Mayor of Podgorica
- In office 1925–1940
- Preceded by: Ljubomir Krunić
- Succeeded by: Dimitrije Begović

Personal details
- Party: People's Radical Party

= Nešo Šćepović =

Montenegrin businessman and politician

Nešo Šćepović (Нешо Шћеповић, /sh/) was a Yugoslav and Montenegrin businessman and politician, serving as the Mayor of Podgorica between 1925 and 1940.

Šćepović was one of the wealthiest citizens of Podgorica and was nicknamed "Pauper's Mother" (sirotinjska majka) by its residents because he provided his own food and money to the poor. His huge popularity among the people was manifested in the fact that the People's Radical Party, of which he was a member, always won the elections in Podgorica.

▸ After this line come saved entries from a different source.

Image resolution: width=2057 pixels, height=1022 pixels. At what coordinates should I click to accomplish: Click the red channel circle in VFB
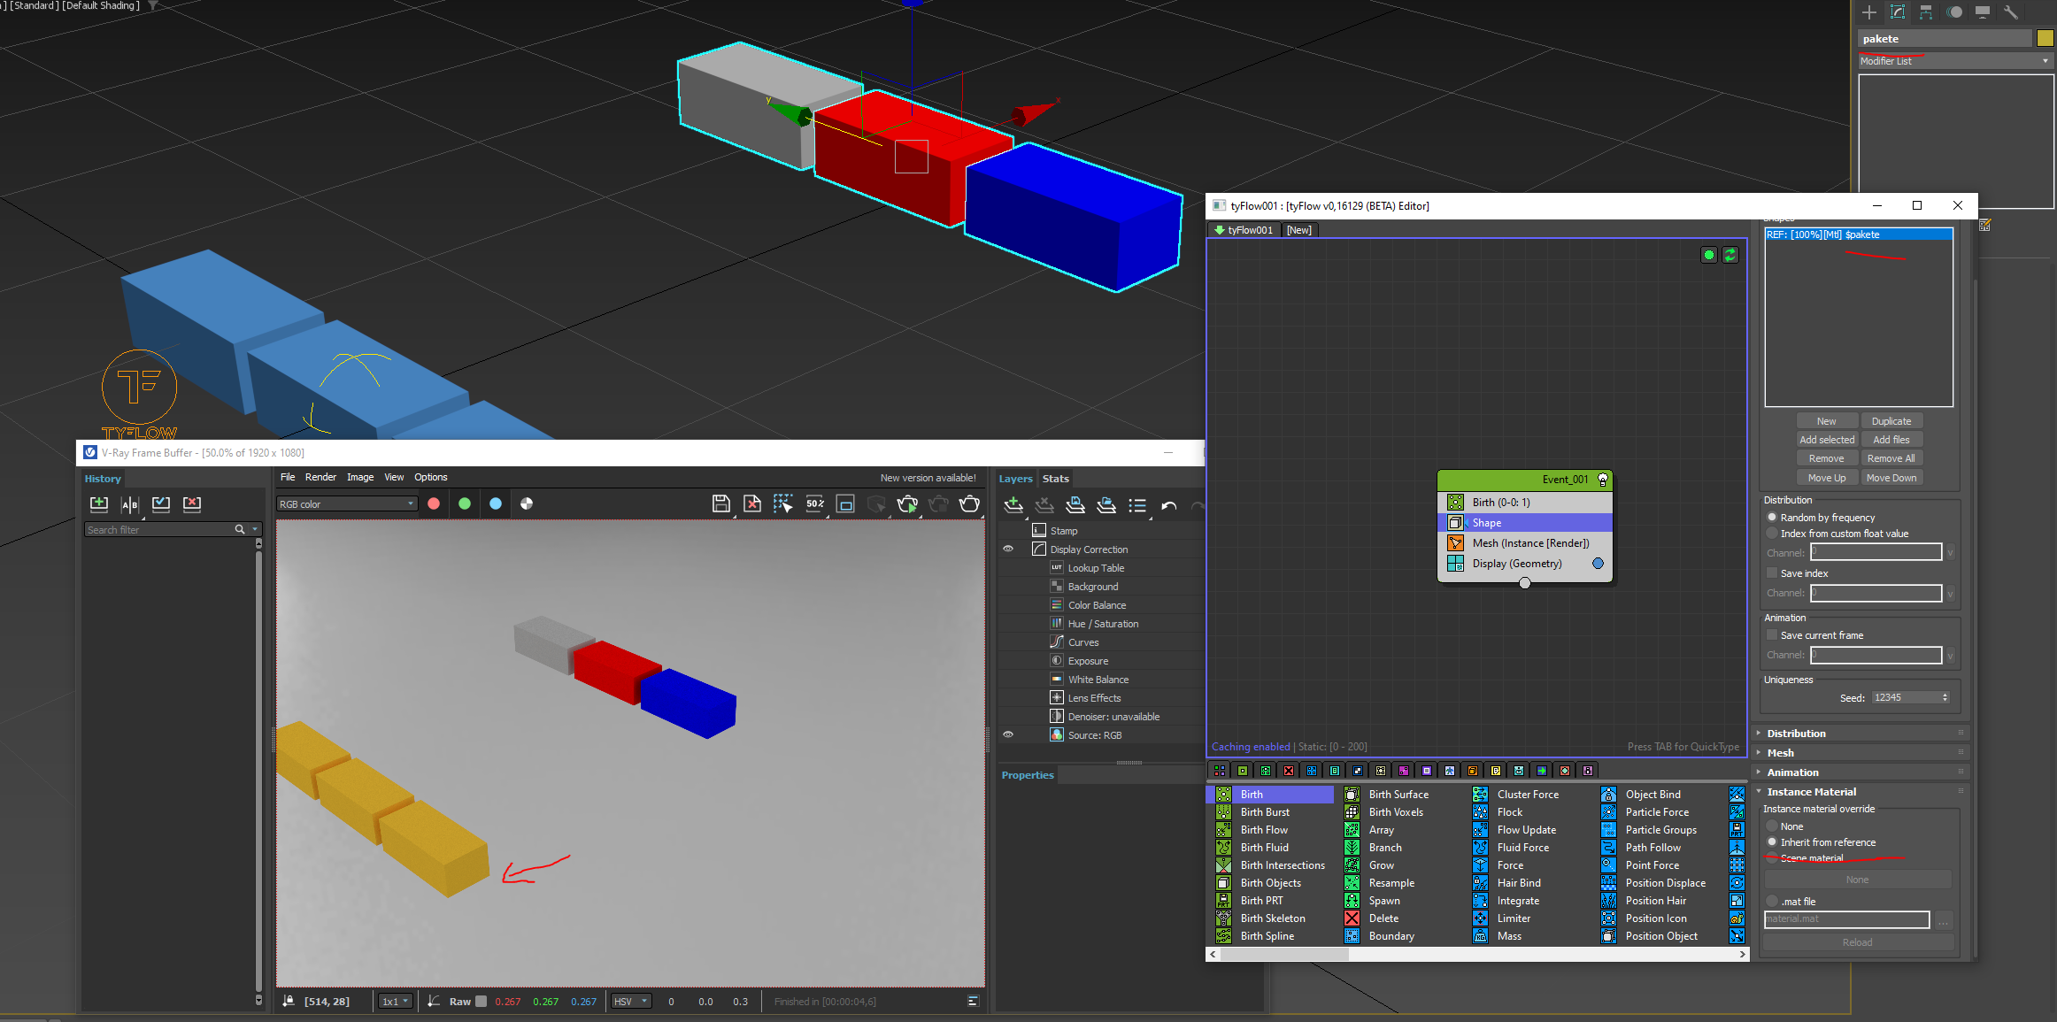(434, 504)
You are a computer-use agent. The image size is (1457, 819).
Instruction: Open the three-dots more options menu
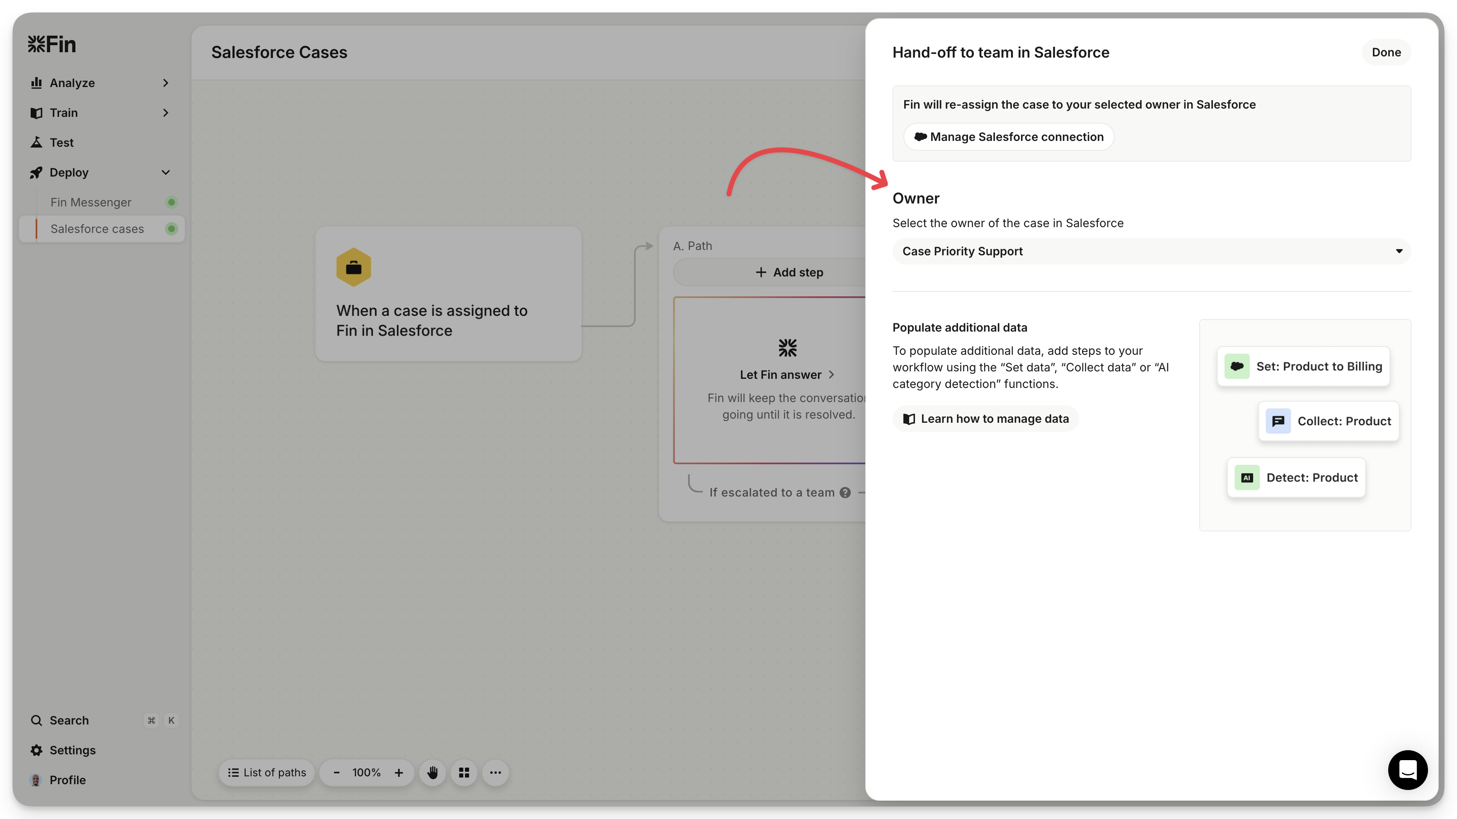[495, 773]
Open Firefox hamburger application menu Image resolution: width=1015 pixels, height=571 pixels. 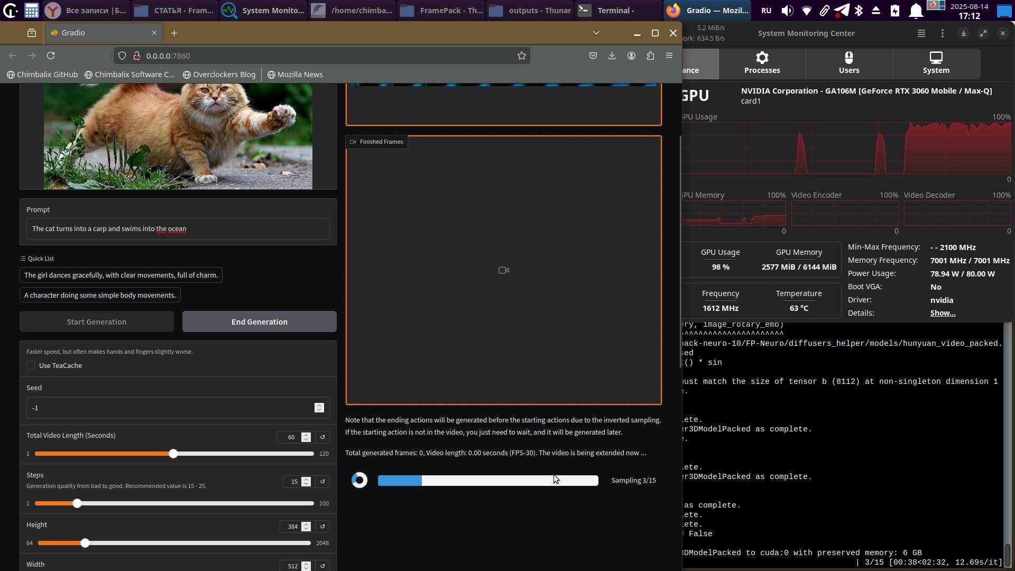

He was the second president of the Commerce-industrial and handicraft chamber (predecessor of the Montenegrin Chamber of Economy). In 1929, upon the establishment of Zeta Banate, he led the delegation of citizens of Podgorica to King Alexander. The role of the delegation was to convince the king to grant Podgorica the status of the capital city of the newly formed Banate of Zeta. The king refused and the administrative seat became Cetinje, the old royal capital of Montenegro.

Nešo Šćepović was responsible for commissioning more buildings in Podgorica than in past decades.

He was declared an enemy by the Yugoslav Partisans, and his holdings were subsequently confiscated by the state.